Hmm, vielleicht wären ja Beispiele von Verdienstmöglichkeiten ganz interessant. Solch ein Newsletter (der dann vor allem auch noch Geld einbringen soll) wird mit Sicherheit ziemlich viel Zeit, Mühe (und bei einer kostenpflichtigen Lösung auch Geld) kosten. Nur um zu sehen, was es da für In- und Outputs gibt
echt guter Beitrag zu Newslettern
klasse sehr gute Tips werd mir den Artikel nochmal verinnerlichen
GRüße
DeRBoZz
Ich sehe es ähnlich wie @wired. Der Aufwand für einen Newsletter erscheint mir hoch, ab welcher Empfängerzahl lohnt sich dieser?

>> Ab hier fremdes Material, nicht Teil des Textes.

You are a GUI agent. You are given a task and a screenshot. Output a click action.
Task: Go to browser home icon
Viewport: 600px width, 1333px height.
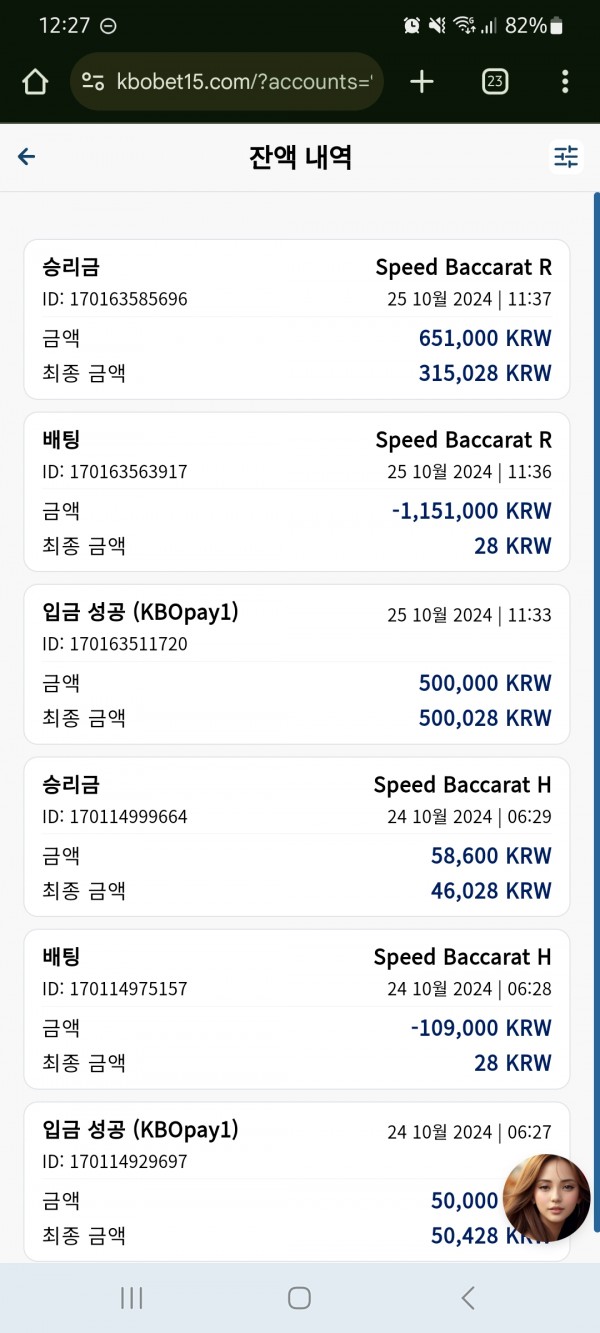click(35, 82)
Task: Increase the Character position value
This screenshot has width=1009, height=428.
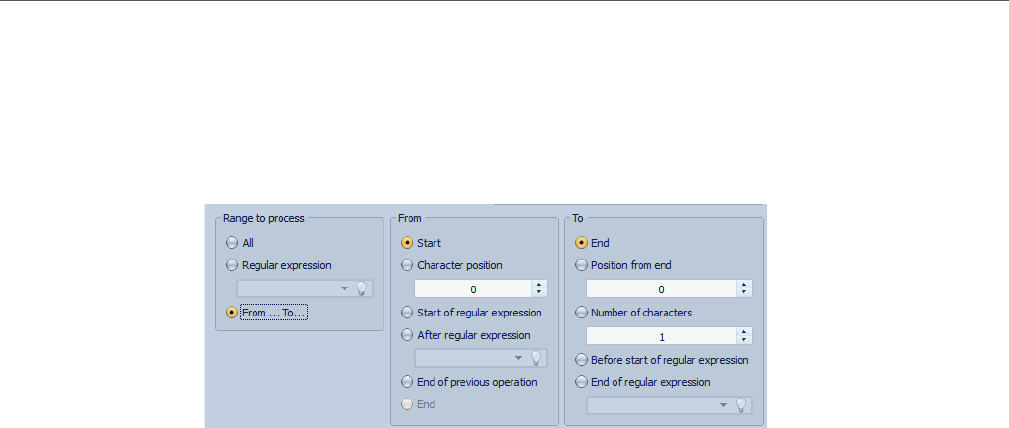Action: click(540, 284)
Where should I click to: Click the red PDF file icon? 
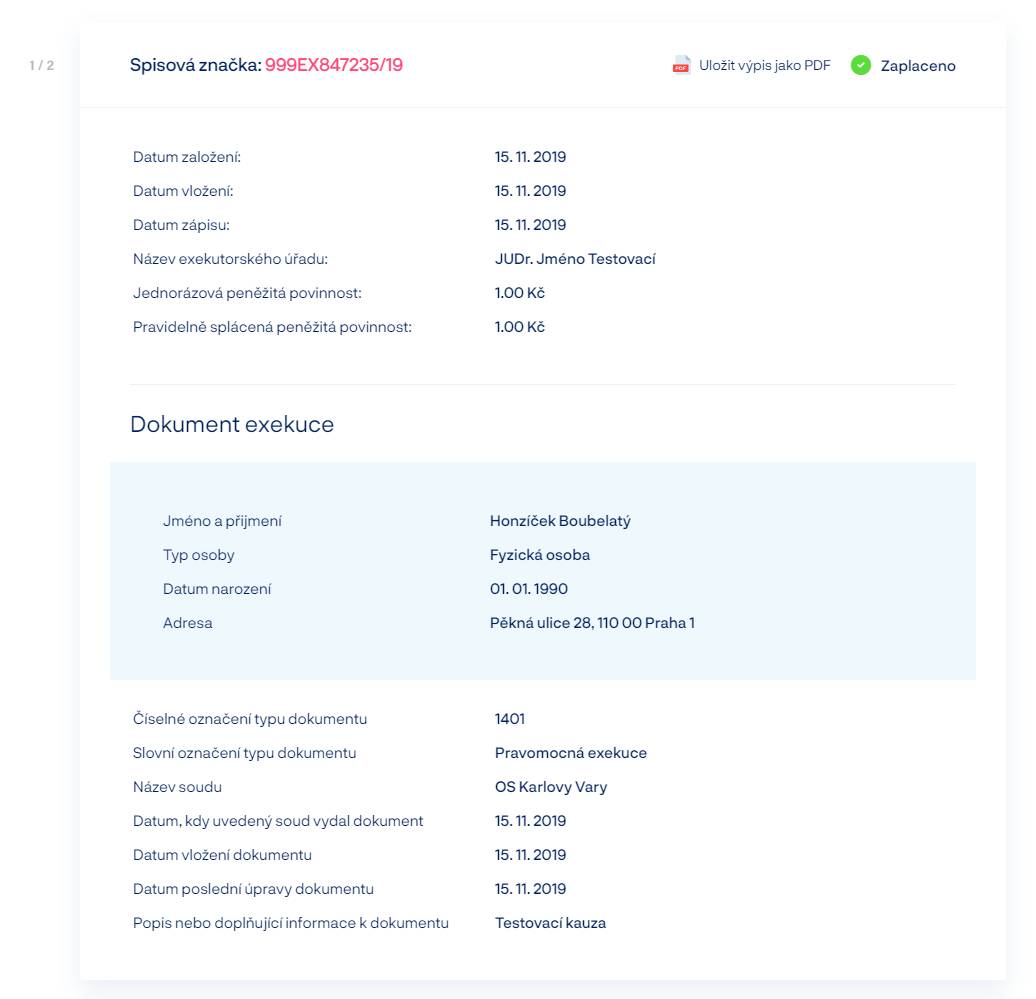click(681, 66)
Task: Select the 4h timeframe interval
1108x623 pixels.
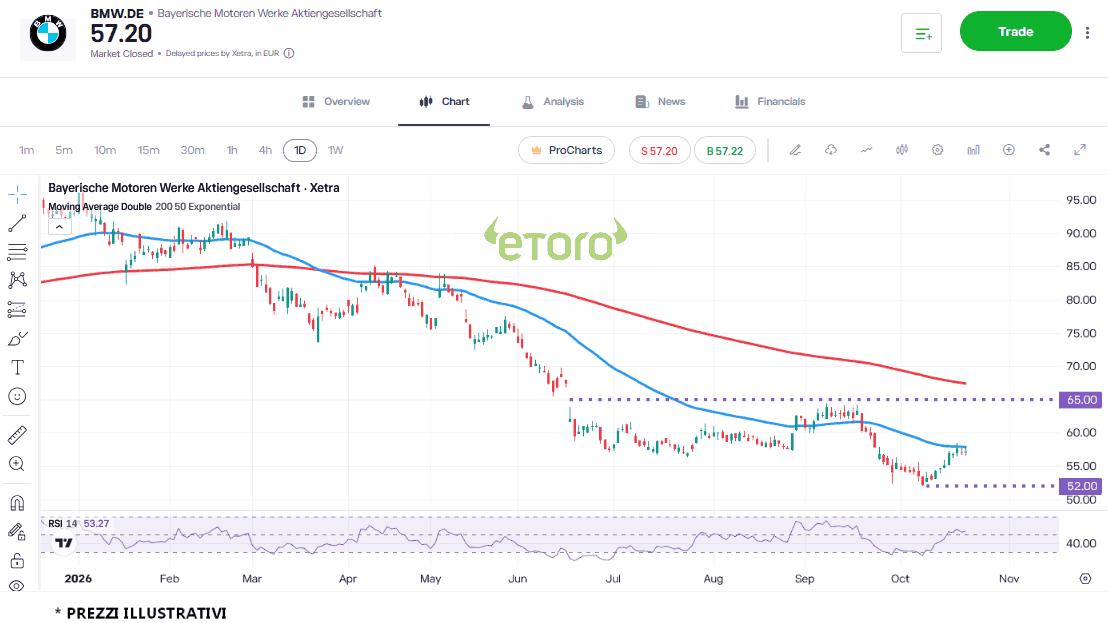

@Trends: Das kommt auf Dein Geschäftsmodell an – wenn Du zum Beispiel Luxus-Yachten verkaufst, kann sich schon ein Verteiler mit 20 Interessenten lohnen
Wenn es nur um die Traffic-Generierung geht, ist Suchmaschinenoptimierung kurzfristig sicherlich effektiver. Trotzdem empfiehlt es sich, möglichst früh mit dem Aufbau eines Verteilers anzufangen – der Start des Newsletters kann dann auch etwas später erfolgen (wobei der Abstand nicht zu groß sein sollte, damit sich die Empfänger noch an ihre Anmeldung erinnern)
interessant, besonders der Tip mit den Trigger-Mails!